25 odd years ago, a huge change happened to Design, Graphic Design. The Apple Macintosh and Photoshop were just one combined source, led by one ragtag team of shaggy startups. They have even admitted that they weren’t aware of the impact their product would have and just wanted to try solve that pesky font/layout issue. At one stage DTP/Design literally saved Apple. Look at Apple now.
Currently there is a whole community of bright, ambitious and less than “ragtag” teams racing, and I do mean racing to solve these same structural bottleneck. But the impact ripples out and touches the whole of Design. From Industrial to Jewellery to Interior to Architectural Design…
I won’t go into what 3D did to frame by frame animation.
Technology itself is also a potential source of massive disruptions. Digital Cameras uprooted Photography as a profession and industry in its entirety. Leading to the ubiquity of “stock photography” as we know it today. Disruption is not too far removed from catastrophe. Things will be overturned. Things are being overturned. On two fronts.

Fair Warning


If you proclaim yourself as purely and only a Layout Designer or Layout Specialist. I can assure you that your current position is safe.
For now.
But, for how long?
If you have put off learning how to photo manipulate/edit or work with vectors because it wasn’t really needed. i.e. Get good with your hands. I just wanted to inform you that the designers making huge strides out there are the type designers, air brushers, letterers, illustrators, and colorers...Physical Designers. Experts with their hands.

In Conclusion


Always look at what is in demand from a cynical or critical point of view.
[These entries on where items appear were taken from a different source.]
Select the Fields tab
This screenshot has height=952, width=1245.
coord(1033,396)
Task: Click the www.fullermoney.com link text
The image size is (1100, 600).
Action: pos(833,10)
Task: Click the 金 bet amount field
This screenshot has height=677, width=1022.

Definitely give it as much respect as it gives you in return. Nothing. Do not let your guard down when you hear “Renaissance” or “3rd Industrial Revolution”.
Maybe it is time to embrace keeping all three of your skills up to date? Pixel, vector and layout. Even revisiting illustration, flat color and typography, with your hands, on paper. If they are up to date, great! Now maintain them!
Creating unique icons and tailored graphics may be difficult in the short term. But could learning new skills be fantastic for the long term?
Is the ease and availability of services like icons8 and others, actually working against you? Both now and potentially in the immediate future?
Is now the time to be complacent with what you know? Even if it pays the bills?
Is the danger here being trapped inside the adage: Jack of all trades, master of none?